**YOUR OBJECTIVE:** Among the lines below, keep only those from the one containing "Obras (37, 1981)" through the one containing "[Gönder] (542, 76)", and reproduce them exactly.

┌─ DATA FOR THIS TASK

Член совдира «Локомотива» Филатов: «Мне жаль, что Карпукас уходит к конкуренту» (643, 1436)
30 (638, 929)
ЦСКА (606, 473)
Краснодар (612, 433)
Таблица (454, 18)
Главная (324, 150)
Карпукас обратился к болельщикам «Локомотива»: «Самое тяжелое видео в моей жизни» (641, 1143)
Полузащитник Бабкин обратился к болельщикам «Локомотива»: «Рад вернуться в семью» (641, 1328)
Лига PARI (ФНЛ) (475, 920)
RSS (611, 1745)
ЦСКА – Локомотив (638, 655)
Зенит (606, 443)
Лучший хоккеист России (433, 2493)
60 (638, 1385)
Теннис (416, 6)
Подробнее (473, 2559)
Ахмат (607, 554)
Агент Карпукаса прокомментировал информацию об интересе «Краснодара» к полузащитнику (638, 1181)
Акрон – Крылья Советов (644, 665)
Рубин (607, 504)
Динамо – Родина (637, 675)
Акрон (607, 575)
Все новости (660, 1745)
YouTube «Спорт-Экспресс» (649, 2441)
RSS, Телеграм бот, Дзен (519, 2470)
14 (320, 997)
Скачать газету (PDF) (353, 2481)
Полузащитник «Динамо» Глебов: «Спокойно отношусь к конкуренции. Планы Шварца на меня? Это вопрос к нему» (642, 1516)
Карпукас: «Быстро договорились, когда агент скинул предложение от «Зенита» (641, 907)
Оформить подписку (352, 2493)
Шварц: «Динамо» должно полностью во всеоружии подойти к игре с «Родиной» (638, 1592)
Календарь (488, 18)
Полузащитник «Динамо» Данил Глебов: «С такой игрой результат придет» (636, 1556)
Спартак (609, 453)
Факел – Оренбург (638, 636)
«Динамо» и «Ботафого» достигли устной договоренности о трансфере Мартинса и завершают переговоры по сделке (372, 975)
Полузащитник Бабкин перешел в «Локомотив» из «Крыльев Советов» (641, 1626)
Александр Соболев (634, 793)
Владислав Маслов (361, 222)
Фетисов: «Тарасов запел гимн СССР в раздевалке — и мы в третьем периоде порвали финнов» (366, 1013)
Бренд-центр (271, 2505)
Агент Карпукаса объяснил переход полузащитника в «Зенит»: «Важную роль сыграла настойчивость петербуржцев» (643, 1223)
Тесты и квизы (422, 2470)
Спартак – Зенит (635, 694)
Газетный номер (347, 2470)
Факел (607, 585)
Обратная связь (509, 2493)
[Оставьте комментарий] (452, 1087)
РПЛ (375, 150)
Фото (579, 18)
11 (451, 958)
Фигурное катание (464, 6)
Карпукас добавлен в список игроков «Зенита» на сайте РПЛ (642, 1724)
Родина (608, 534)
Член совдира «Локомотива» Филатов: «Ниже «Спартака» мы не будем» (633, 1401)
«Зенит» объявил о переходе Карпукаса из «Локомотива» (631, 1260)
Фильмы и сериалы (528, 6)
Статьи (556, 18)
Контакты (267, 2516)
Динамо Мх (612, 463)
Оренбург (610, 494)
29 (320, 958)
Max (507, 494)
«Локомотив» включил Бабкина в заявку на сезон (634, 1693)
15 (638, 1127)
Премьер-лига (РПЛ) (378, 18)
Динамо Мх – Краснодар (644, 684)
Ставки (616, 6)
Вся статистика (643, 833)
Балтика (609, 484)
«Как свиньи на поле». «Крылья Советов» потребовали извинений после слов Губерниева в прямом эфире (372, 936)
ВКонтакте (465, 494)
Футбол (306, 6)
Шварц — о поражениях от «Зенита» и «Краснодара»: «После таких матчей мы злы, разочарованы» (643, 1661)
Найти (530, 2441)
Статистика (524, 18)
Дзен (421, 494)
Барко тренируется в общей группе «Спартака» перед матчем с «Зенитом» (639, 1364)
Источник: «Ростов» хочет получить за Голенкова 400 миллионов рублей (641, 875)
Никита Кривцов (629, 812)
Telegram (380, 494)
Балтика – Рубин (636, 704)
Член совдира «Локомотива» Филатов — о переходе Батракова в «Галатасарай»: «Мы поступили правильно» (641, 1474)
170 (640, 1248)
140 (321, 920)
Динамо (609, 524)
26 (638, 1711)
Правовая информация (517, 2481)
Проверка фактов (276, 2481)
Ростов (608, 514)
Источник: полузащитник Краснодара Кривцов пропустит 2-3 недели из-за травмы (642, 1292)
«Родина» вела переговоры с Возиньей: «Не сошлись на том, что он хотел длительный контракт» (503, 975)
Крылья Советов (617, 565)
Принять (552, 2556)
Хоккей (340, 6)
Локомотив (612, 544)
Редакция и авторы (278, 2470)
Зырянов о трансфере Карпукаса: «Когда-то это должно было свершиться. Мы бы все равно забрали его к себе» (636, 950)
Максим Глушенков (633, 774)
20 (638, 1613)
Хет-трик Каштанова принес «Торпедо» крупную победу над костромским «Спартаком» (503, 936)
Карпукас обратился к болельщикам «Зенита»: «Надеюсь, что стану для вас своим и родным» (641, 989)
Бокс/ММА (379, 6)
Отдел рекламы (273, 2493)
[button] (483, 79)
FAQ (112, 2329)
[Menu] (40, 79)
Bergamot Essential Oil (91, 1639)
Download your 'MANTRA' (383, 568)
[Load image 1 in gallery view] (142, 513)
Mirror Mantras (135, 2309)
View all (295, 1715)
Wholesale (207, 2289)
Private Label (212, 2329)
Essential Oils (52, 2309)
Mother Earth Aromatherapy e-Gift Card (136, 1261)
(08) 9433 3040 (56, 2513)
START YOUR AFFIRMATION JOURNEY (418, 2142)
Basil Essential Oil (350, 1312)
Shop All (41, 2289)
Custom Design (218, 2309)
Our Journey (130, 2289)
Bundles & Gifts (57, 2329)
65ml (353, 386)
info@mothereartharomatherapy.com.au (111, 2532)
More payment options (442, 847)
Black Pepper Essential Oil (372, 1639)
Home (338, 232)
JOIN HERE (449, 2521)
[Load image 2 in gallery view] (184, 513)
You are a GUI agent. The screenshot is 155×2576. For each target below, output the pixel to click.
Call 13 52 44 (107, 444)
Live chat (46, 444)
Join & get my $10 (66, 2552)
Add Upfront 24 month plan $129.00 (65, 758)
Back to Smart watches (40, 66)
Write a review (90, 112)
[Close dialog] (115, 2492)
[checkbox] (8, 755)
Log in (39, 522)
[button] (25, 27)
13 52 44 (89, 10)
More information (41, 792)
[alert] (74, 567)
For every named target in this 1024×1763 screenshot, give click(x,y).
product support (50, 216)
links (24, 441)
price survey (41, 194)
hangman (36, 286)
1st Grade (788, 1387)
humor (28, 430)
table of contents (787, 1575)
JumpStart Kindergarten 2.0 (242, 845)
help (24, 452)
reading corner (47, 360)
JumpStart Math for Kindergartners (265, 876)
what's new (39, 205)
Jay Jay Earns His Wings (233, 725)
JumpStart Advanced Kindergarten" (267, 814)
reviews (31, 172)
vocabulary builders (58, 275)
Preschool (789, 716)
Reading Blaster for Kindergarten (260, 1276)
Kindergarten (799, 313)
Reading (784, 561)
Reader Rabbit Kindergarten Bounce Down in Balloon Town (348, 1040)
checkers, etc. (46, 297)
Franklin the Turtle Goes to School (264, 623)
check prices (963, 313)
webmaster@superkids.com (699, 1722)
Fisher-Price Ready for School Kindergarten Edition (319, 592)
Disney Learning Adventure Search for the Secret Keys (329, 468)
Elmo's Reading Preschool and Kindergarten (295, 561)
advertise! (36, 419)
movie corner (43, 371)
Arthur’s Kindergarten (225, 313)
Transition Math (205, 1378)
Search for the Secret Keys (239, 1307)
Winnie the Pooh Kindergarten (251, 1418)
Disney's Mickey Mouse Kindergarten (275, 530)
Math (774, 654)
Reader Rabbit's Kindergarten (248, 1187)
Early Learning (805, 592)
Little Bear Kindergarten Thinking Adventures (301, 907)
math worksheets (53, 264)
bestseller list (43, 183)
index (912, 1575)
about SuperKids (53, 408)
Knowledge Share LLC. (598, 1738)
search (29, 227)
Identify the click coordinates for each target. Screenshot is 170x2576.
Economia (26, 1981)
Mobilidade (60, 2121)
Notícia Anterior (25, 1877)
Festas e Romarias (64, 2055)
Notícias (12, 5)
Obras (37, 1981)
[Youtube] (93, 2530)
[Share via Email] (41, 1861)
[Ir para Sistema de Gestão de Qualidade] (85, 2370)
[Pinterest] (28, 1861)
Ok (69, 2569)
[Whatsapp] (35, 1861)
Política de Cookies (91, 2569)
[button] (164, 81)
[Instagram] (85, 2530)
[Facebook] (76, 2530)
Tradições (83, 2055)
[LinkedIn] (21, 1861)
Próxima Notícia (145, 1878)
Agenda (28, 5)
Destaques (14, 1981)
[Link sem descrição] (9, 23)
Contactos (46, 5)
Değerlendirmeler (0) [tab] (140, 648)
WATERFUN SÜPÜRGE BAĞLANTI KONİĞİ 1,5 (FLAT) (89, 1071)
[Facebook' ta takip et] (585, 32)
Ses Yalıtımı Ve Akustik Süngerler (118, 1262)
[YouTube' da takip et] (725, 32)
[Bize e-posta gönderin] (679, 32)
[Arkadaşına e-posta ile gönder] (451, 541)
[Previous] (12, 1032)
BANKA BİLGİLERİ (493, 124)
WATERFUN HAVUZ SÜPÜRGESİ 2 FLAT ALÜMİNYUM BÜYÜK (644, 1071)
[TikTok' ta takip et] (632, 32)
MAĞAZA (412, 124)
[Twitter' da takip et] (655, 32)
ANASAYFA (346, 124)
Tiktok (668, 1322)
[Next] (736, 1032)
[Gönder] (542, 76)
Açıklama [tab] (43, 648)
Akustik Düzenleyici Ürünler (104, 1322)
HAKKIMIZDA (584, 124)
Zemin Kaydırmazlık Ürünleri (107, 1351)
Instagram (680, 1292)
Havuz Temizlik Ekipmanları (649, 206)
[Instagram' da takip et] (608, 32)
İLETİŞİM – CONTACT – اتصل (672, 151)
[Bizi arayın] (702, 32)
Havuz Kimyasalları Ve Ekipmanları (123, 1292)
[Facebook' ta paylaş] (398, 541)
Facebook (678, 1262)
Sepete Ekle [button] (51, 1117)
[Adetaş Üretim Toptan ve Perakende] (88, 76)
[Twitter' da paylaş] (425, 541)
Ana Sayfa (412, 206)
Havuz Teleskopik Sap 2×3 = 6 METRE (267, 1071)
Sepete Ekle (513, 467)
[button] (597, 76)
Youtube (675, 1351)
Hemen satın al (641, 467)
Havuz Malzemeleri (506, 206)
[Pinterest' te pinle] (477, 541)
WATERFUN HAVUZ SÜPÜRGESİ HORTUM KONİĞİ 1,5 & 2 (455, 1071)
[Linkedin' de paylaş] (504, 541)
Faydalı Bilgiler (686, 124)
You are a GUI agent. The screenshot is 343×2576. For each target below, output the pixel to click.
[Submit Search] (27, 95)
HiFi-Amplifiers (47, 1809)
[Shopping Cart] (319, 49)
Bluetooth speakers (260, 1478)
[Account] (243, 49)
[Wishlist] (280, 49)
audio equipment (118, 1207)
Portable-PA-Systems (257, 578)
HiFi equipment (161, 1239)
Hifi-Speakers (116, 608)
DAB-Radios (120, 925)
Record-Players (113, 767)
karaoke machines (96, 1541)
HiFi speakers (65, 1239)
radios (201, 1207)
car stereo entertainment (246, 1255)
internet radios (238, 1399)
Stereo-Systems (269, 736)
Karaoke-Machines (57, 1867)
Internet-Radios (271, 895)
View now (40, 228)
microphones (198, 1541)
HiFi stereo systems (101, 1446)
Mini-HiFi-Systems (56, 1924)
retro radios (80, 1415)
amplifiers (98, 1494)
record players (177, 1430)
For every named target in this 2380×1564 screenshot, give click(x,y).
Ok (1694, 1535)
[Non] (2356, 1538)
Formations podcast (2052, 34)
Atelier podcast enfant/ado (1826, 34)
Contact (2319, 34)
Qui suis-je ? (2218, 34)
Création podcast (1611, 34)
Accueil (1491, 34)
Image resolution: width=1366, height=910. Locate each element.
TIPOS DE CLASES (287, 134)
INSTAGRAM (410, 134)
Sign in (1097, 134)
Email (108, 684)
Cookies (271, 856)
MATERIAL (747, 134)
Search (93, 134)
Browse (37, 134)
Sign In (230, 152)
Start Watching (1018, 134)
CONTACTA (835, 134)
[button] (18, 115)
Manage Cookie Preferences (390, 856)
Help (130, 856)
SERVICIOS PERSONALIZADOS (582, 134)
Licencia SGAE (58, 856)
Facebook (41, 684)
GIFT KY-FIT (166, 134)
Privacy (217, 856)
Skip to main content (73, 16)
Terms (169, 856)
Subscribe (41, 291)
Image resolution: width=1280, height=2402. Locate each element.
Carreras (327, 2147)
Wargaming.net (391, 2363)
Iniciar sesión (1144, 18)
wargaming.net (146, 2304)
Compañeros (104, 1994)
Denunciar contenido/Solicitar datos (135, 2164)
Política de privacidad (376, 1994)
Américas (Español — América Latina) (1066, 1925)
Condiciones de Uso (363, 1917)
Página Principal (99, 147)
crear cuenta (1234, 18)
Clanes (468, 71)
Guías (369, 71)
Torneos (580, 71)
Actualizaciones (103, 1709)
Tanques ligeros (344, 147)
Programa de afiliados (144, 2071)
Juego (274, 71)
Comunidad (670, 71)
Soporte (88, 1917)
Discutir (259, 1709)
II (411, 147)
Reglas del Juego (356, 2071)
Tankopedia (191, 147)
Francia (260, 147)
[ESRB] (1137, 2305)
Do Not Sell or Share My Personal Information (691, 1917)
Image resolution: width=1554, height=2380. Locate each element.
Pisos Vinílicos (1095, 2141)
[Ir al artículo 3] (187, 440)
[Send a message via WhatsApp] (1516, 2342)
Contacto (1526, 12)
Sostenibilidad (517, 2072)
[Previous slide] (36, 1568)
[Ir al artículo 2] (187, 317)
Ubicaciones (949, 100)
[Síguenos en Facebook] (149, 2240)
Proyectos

└─

**SOLUTION BELOW:**
Obras (37, 1981)
[Youtube] (93, 2530)
[Share via Email] (41, 1861)
[Ir para Sistema de Gestão de Qualidade] (85, 2370)
[Pinterest] (28, 1861)
Ok (69, 2569)
[Whatsapp] (35, 1861)
Política de Cookies (91, 2569)
[button] (164, 81)
[Instagram] (85, 2530)
[Facebook] (76, 2530)
Tradições (83, 2055)
[LinkedIn] (21, 1861)
Próxima Notícia (145, 1878)
Agenda (28, 5)
Destaques (14, 1981)
[Link sem descrição] (9, 23)
Contactos (46, 5)
Değerlendirmeler (0) [tab] (140, 648)
WATERFUN SÜPÜRGE BAĞLANTI KONİĞİ 1,5 (FLAT) (89, 1071)
[Facebook' ta takip et] (585, 32)
Ses Yalıtımı Ve Akustik Süngerler (118, 1262)
[YouTube' da takip et] (725, 32)
[Bize e-posta gönderin] (679, 32)
[Arkadaşına e-posta ile gönder] (451, 541)
[Previous] (12, 1032)
BANKA BİLGİLERİ (493, 124)
WATERFUN HAVUZ SÜPÜRGESİ 2 FLAT ALÜMİNYUM BÜYÜK (644, 1071)
[TikTok' ta takip et] (632, 32)
MAĞAZA (412, 124)
[Twitter' da takip et] (655, 32)
ANASAYFA (346, 124)
Tiktok (668, 1322)
[Next] (736, 1032)
[Gönder] (542, 76)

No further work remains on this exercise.